§ **About this exercise**
Please restate the entire listing verbatim.
───── Material provided ─────
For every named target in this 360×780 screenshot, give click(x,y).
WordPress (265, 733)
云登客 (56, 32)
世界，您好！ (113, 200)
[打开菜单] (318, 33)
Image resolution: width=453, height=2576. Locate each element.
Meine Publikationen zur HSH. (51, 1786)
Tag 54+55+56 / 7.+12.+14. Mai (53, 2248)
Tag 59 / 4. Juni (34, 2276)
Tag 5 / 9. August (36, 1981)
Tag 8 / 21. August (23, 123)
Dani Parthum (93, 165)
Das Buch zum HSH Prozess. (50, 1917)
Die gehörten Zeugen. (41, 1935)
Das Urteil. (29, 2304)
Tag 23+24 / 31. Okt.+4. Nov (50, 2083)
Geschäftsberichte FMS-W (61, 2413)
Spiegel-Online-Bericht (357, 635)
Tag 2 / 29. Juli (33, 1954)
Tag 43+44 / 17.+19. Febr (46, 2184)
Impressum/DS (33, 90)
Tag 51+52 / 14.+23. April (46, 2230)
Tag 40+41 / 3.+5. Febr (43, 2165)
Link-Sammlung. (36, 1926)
─────
§ **Written answer**
For every named target in this 360×780 screenshot, give click(x,y).
WordPress (265, 733)
云登客 (56, 32)
世界，您好！ (113, 200)
[打开菜单] (318, 33)
Image resolution: width=453, height=2576. Locate each element.
Meine Publikationen zur HSH. (51, 1786)
Tag 54+55+56 / 7.+12.+14. Mai (53, 2248)
Tag 59 / 4. Juni (34, 2276)
Tag 5 / 9. August (36, 1981)
Tag 8 / 21. August (23, 123)
Dani Parthum (93, 165)
Das Buch zum HSH Prozess. (50, 1917)
Die gehörten Zeugen. (41, 1935)
Das Urteil. (29, 2304)
Tag 23+24 / 31. Okt.+4. Nov (50, 2083)
Geschäftsberichte FMS-W (61, 2413)
Spiegel-Online-Bericht (357, 635)
Tag 2 / 29. Juli (33, 1954)
Tag 43+44 / 17.+19. Febr (46, 2184)
Impressum/DS (33, 90)
Tag 51+52 / 14.+23. April (46, 2230)
Tag 40+41 / 3.+5. Febr (43, 2165)
Link-Sammlung. (36, 1926)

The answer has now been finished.